◆ Instruction ◆
Pick out each line of the data below that contains the word "should", matching case exactly.

Data for locating words and elements:
--- Start ---

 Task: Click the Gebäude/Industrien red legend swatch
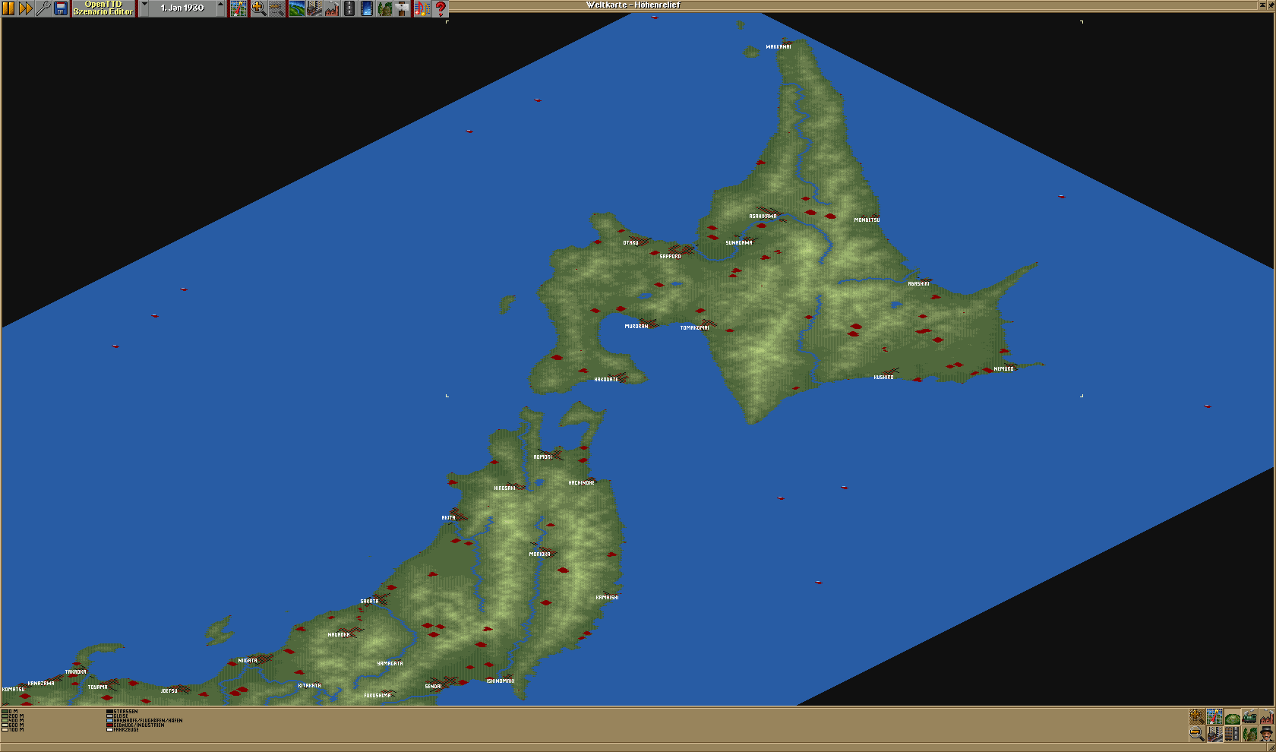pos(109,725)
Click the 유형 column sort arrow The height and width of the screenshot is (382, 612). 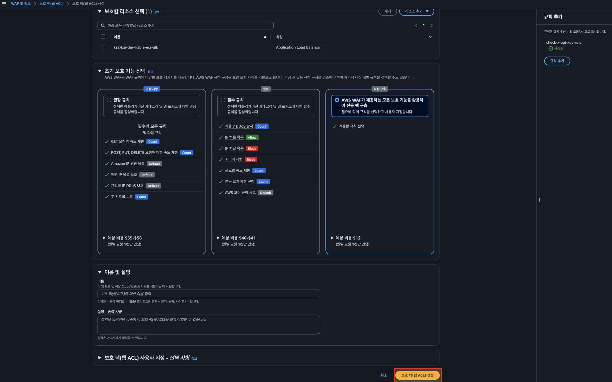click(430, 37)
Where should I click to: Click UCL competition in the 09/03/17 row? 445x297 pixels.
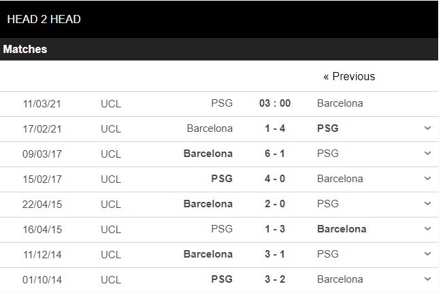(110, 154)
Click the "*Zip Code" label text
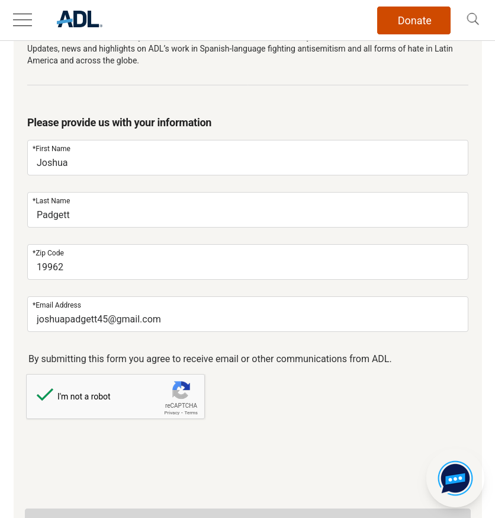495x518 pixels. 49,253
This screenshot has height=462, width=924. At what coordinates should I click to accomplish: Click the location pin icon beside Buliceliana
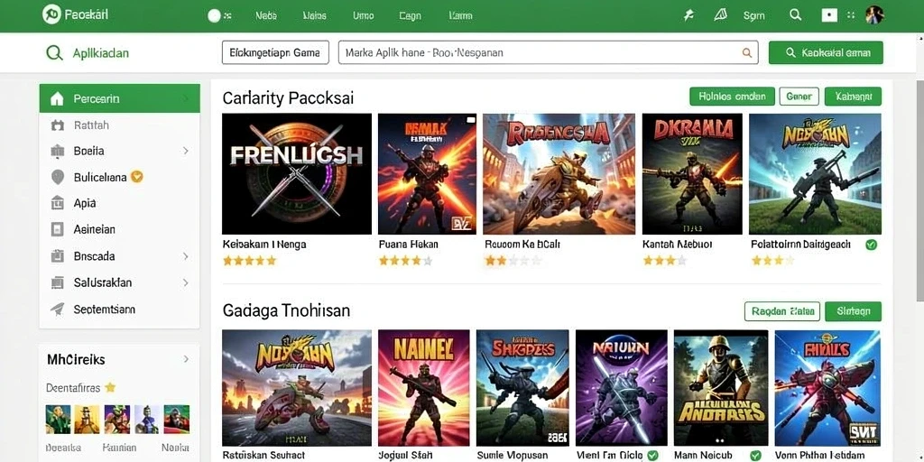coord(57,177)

--- End ---
--- Start ---

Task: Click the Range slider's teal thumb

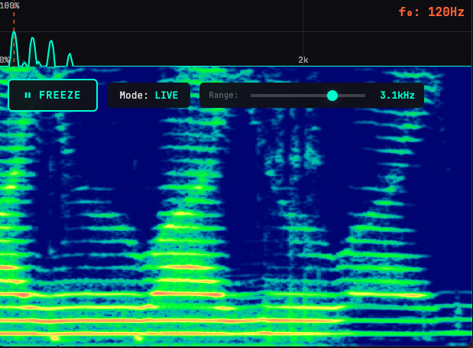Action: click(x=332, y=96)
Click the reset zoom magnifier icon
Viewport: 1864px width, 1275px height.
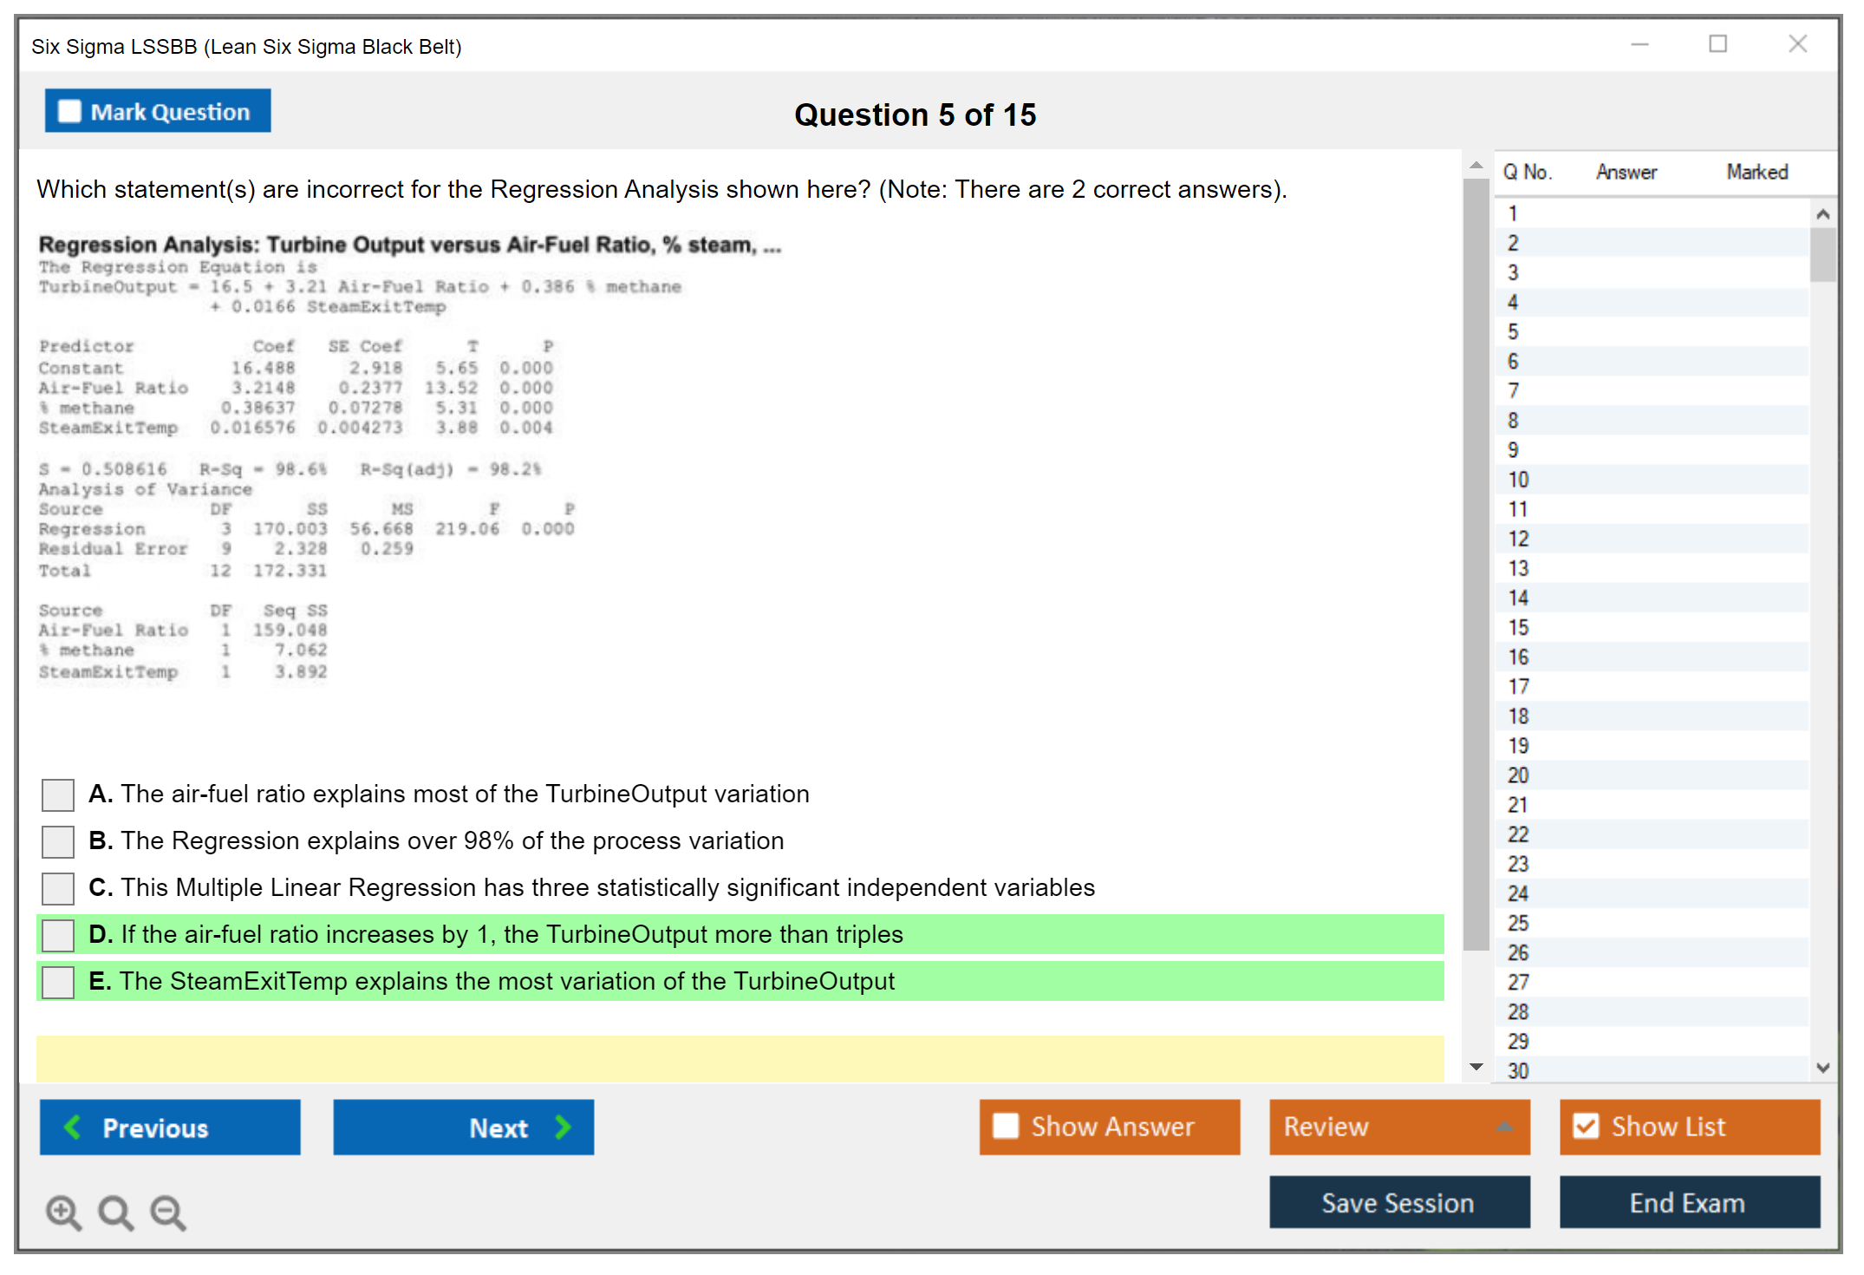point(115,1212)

--- End ---

◆ Answer ◆
Where should I click to: Click UCL competition in the 09/03/17 row? 445x297 pixels.
This screenshot has height=462, width=924. At what coordinates should I click to accomplish: Click the location pin icon beside Buliceliana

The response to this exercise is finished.